ASSIGNMENT :: Your answer should be the records, restated word for word.

*** Opening RECORDED INFORMATION ***

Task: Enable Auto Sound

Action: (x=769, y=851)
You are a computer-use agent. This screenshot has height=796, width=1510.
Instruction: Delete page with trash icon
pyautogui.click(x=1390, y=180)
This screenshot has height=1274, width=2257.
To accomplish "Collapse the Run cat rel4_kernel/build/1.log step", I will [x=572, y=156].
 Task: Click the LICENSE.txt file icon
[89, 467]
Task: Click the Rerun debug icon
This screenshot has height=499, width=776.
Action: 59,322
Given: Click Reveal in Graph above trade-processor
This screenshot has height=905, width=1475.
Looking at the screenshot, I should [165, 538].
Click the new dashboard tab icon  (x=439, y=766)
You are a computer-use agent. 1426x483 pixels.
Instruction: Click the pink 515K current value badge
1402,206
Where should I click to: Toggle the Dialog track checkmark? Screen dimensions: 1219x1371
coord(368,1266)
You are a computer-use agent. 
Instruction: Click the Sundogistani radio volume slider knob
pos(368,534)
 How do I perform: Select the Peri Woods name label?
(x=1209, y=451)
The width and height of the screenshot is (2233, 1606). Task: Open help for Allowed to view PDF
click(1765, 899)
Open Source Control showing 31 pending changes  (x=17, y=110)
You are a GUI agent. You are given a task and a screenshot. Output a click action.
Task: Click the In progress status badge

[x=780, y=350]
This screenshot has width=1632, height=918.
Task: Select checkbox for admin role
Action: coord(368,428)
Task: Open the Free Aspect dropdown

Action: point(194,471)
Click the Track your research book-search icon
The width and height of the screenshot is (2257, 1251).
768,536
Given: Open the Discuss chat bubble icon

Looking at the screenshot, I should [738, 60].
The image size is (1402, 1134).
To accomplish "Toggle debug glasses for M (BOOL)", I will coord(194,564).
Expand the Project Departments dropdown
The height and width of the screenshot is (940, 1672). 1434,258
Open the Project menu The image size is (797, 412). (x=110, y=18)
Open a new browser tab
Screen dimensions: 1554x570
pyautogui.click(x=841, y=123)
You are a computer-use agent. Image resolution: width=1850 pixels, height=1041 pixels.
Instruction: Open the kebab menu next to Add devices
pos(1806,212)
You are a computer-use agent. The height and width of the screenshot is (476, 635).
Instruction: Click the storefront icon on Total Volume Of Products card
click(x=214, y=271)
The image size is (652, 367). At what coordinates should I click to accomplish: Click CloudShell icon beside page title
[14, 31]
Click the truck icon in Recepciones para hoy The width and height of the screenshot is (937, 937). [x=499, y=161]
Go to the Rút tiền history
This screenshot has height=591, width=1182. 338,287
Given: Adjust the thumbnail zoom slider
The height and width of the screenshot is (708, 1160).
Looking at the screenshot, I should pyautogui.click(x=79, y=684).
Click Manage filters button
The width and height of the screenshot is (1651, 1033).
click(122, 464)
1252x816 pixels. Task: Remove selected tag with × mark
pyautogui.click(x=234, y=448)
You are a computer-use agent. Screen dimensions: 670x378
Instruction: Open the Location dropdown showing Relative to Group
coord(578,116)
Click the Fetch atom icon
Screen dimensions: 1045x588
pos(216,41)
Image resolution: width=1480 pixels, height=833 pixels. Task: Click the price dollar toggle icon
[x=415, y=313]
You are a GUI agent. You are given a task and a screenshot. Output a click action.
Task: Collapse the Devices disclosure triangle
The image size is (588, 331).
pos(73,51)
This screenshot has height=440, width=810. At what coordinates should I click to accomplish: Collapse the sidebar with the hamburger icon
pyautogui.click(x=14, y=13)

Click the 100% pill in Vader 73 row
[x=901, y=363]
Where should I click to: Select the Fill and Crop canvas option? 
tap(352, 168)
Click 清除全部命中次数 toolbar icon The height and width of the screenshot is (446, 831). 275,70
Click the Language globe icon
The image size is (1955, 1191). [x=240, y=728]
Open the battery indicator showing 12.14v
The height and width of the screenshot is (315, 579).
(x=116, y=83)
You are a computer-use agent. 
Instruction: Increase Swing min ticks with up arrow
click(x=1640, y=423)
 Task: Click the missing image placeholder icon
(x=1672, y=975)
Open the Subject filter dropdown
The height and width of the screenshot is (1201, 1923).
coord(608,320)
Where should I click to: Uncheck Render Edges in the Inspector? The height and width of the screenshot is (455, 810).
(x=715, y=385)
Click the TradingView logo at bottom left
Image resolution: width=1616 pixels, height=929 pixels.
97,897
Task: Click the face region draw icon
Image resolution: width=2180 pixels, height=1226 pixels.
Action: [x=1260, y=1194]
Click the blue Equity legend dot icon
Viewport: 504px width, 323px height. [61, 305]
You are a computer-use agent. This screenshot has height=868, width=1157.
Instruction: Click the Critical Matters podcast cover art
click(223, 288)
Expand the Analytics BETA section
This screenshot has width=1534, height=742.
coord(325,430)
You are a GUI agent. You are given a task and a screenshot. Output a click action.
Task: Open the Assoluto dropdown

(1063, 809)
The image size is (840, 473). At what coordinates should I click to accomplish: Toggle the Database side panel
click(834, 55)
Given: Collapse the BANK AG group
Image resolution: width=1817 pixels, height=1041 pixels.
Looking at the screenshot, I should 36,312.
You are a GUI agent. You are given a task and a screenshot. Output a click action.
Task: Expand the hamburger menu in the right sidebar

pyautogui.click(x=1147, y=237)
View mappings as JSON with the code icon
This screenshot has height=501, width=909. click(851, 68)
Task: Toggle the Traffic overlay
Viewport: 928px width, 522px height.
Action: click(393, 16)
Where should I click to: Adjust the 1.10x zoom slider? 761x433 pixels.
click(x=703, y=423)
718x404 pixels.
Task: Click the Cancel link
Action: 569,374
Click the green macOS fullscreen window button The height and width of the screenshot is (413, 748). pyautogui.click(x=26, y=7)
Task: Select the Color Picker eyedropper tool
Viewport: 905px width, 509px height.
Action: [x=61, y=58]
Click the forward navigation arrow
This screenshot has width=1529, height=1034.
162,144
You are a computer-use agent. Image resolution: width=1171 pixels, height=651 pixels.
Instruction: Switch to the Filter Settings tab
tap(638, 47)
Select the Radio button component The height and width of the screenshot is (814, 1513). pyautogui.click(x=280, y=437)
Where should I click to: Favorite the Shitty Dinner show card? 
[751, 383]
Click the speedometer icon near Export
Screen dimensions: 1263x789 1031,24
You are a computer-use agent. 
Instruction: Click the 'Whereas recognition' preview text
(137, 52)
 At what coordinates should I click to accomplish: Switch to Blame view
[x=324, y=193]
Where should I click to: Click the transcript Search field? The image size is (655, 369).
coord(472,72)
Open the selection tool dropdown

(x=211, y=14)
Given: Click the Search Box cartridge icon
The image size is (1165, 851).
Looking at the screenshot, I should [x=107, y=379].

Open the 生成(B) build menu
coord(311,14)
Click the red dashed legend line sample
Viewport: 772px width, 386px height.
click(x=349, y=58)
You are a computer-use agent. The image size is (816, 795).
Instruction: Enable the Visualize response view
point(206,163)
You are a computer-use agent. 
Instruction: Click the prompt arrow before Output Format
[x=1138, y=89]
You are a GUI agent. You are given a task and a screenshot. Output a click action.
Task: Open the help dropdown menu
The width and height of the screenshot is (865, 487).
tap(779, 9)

*** Closing RECORDED INFORMATION ***

RESPONSE AREA ::
Task: Enable Auto Sound

Action: (x=769, y=851)
You are a computer-use agent. This screenshot has height=796, width=1510.
Instruction: Delete page with trash icon
pyautogui.click(x=1390, y=180)
This screenshot has height=1274, width=2257.
To accomplish "Collapse the Run cat rel4_kernel/build/1.log step", I will [x=572, y=156].
 Task: Click the LICENSE.txt file icon
[89, 467]
Task: Click the Rerun debug icon
This screenshot has height=499, width=776.
Action: 59,322
Given: Click Reveal in Graph above trade-processor
This screenshot has height=905, width=1475.
Looking at the screenshot, I should [165, 538].
Click the new dashboard tab icon  (x=439, y=766)
You are a computer-use agent. 1426x483 pixels.
Instruction: Click the pink 515K current value badge
1402,206
Where should I click to: Toggle the Dialog track checkmark? Screen dimensions: 1219x1371
coord(368,1266)
You are a computer-use agent. 
Instruction: Click the Sundogistani radio volume slider knob
pos(368,534)
 How do I perform: Select the Peri Woods name label?
(x=1209, y=451)
The width and height of the screenshot is (2233, 1606). Task: Open help for Allowed to view PDF
click(1765, 899)
Open Source Control showing 31 pending changes  (x=17, y=110)
You are a GUI agent. You are given a task and a screenshot. Output a click action.
Task: Click the In progress status badge

[x=780, y=350]
This screenshot has width=1632, height=918.
Task: Select checkbox for admin role
Action: coord(368,428)
Task: Open the Free Aspect dropdown

Action: point(194,471)
Click the Track your research book-search icon
The width and height of the screenshot is (2257, 1251).
768,536
Given: Open the Discuss chat bubble icon

Looking at the screenshot, I should [738, 60].
The image size is (1402, 1134).
To accomplish "Toggle debug glasses for M (BOOL)", I will coord(194,564).
Expand the Project Departments dropdown
The height and width of the screenshot is (940, 1672). 1434,258
Open the Project menu The image size is (797, 412). (x=110, y=18)
Open a new browser tab
Screen dimensions: 1554x570
pyautogui.click(x=841, y=123)
You are a computer-use agent. Image resolution: width=1850 pixels, height=1041 pixels.
Instruction: Open the kebab menu next to Add devices
pos(1806,212)
You are a computer-use agent. The height and width of the screenshot is (476, 635).
Instruction: Click the storefront icon on Total Volume Of Products card
click(x=214, y=271)
The image size is (652, 367). At what coordinates should I click to accomplish: Click CloudShell icon beside page title
[14, 31]
Click the truck icon in Recepciones para hoy The width and height of the screenshot is (937, 937). [x=499, y=161]
Go to the Rút tiền history
This screenshot has height=591, width=1182. 338,287
Given: Adjust the thumbnail zoom slider
The height and width of the screenshot is (708, 1160).
Looking at the screenshot, I should pyautogui.click(x=79, y=684).
Click Manage filters button
The width and height of the screenshot is (1651, 1033).
click(122, 464)
1252x816 pixels. Task: Remove selected tag with × mark
pyautogui.click(x=234, y=448)
You are a computer-use agent. Screen dimensions: 670x378
Instruction: Open the Location dropdown showing Relative to Group
coord(578,116)
Click the Fetch atom icon
Screen dimensions: 1045x588
pos(216,41)
Image resolution: width=1480 pixels, height=833 pixels. Task: Click the price dollar toggle icon
[x=415, y=313]
You are a GUI agent. You are given a task and a screenshot. Output a click action.
Task: Collapse the Devices disclosure triangle
The image size is (588, 331).
pos(73,51)
This screenshot has height=440, width=810. At what coordinates should I click to accomplish: Collapse the sidebar with the hamburger icon
pyautogui.click(x=14, y=13)

Click the 100% pill in Vader 73 row
[x=901, y=363]
Where should I click to: Select the Fill and Crop canvas option? 
tap(352, 168)
Click 清除全部命中次数 toolbar icon The height and width of the screenshot is (446, 831). 275,70
Click the Language globe icon
The image size is (1955, 1191). [x=240, y=728]
Open the battery indicator showing 12.14v
The height and width of the screenshot is (315, 579).
(x=116, y=83)
You are a computer-use agent. 
Instruction: Increase Swing min ticks with up arrow
click(x=1640, y=423)
 Task: Click the missing image placeholder icon
(x=1672, y=975)
Open the Subject filter dropdown
The height and width of the screenshot is (1201, 1923).
coord(608,320)
Where should I click to: Uncheck Render Edges in the Inspector? The height and width of the screenshot is (455, 810).
(x=715, y=385)
Click the TradingView logo at bottom left
Image resolution: width=1616 pixels, height=929 pixels.
97,897
Task: Click the face region draw icon
Image resolution: width=2180 pixels, height=1226 pixels.
Action: [x=1260, y=1194]
Click the blue Equity legend dot icon
Viewport: 504px width, 323px height. [61, 305]
You are a computer-use agent. This screenshot has height=868, width=1157.
Instruction: Click the Critical Matters podcast cover art
click(223, 288)
Expand the Analytics BETA section
This screenshot has width=1534, height=742.
coord(325,430)
You are a GUI agent. You are given a task and a screenshot. Output a click action.
Task: Open the Assoluto dropdown

(1063, 809)
The image size is (840, 473). At what coordinates should I click to accomplish: Toggle the Database side panel
click(834, 55)
Given: Collapse the BANK AG group
Image resolution: width=1817 pixels, height=1041 pixels.
Looking at the screenshot, I should 36,312.
You are a GUI agent. You are given a task and a screenshot. Output a click action.
Task: Expand the hamburger menu in the right sidebar

pyautogui.click(x=1147, y=237)
View mappings as JSON with the code icon
This screenshot has height=501, width=909. click(851, 68)
Task: Toggle the Traffic overlay
Viewport: 928px width, 522px height.
Action: click(393, 16)
Where should I click to: Adjust the 1.10x zoom slider? 761x433 pixels.
click(x=703, y=423)
718x404 pixels.
Task: Click the Cancel link
Action: 569,374
Click the green macOS fullscreen window button The height and width of the screenshot is (413, 748). pyautogui.click(x=26, y=7)
Task: Select the Color Picker eyedropper tool
Viewport: 905px width, 509px height.
Action: [x=61, y=58]
Click the forward navigation arrow
This screenshot has width=1529, height=1034.
162,144
You are a computer-use agent. Image resolution: width=1171 pixels, height=651 pixels.
Instruction: Switch to the Filter Settings tab
tap(638, 47)
Select the Radio button component The height and width of the screenshot is (814, 1513). pyautogui.click(x=280, y=437)
Where should I click to: Favorite the Shitty Dinner show card? 
[751, 383]
Click the speedometer icon near Export
Screen dimensions: 1263x789 1031,24
You are a computer-use agent. 
Instruction: Click the 'Whereas recognition' preview text
(137, 52)
 At what coordinates should I click to accomplish: Switch to Blame view
[x=324, y=193]
Where should I click to: Click the transcript Search field? The image size is (655, 369).
coord(472,72)
Open the selection tool dropdown

(x=211, y=14)
Given: Click the Search Box cartridge icon
The image size is (1165, 851).
Looking at the screenshot, I should [x=107, y=379].

Open the 生成(B) build menu
coord(311,14)
Click the red dashed legend line sample
Viewport: 772px width, 386px height.
click(x=349, y=58)
You are a computer-use agent. The image size is (816, 795).
Instruction: Enable the Visualize response view
point(206,163)
You are a computer-use agent. 
Instruction: Click the prompt arrow before Output Format
[x=1138, y=89]
You are a GUI agent. You are given a task and a screenshot. Output a click action.
Task: Open the help dropdown menu
The width and height of the screenshot is (865, 487).
tap(779, 9)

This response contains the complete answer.